> **EXERCISE DETAILS**:
Beginning at the line that contains "Task: Click the Razed logo in header", output each line exactly through the end of the records, and drop any pictures.

> **THE RECORDS**:
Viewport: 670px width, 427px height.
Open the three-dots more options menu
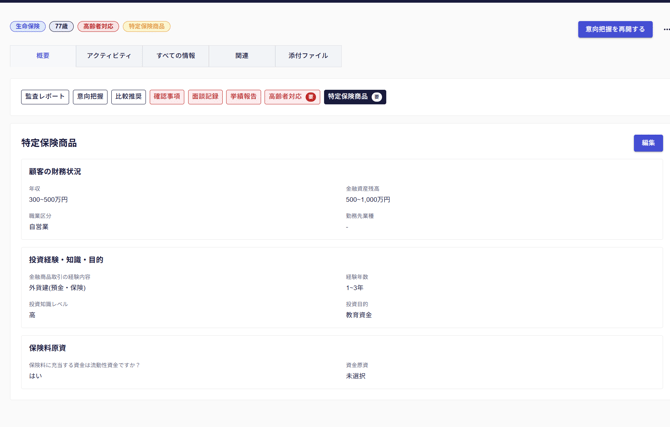tap(666, 30)
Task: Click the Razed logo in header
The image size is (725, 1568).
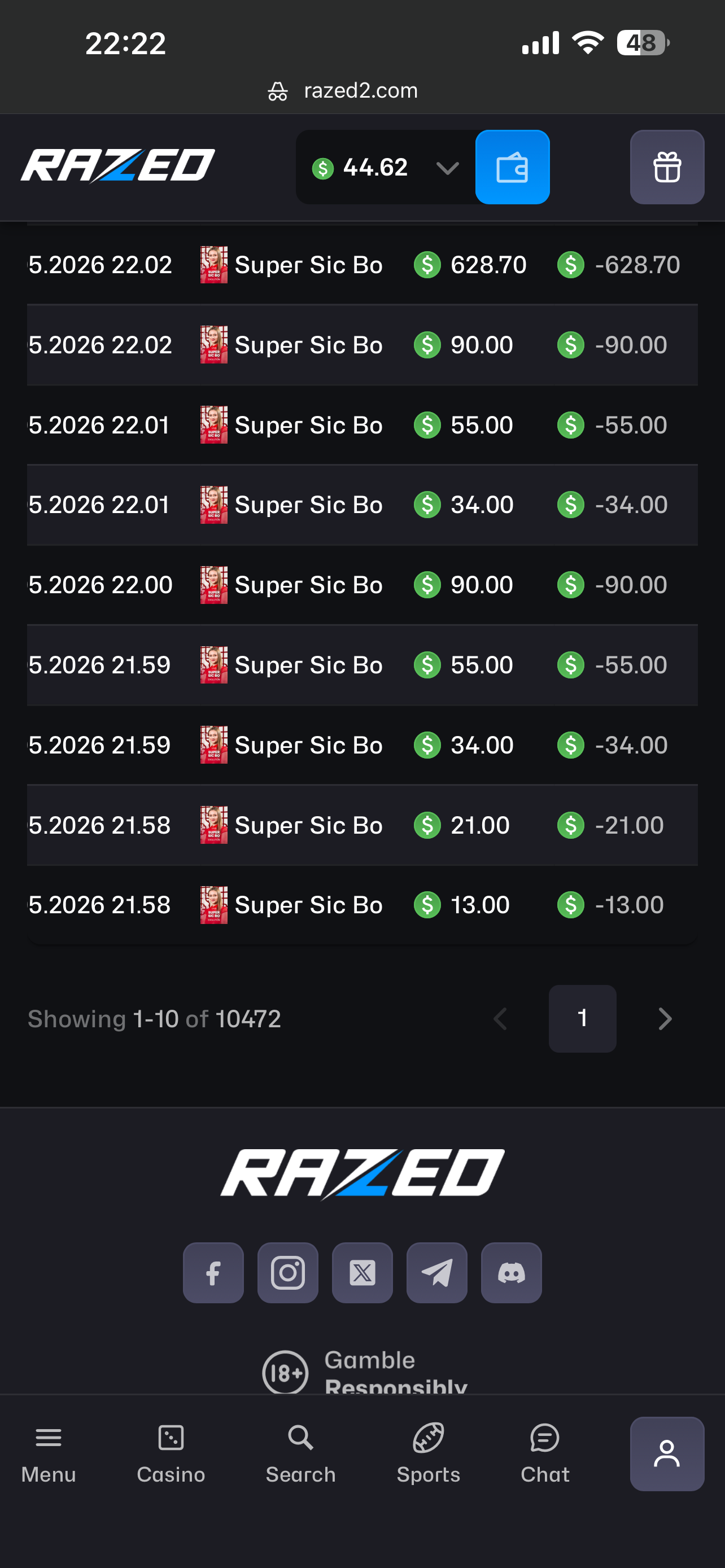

> **ANSWER TO THIS TASK**:
Task: Click the Razed logo in header
The image size is (725, 1568).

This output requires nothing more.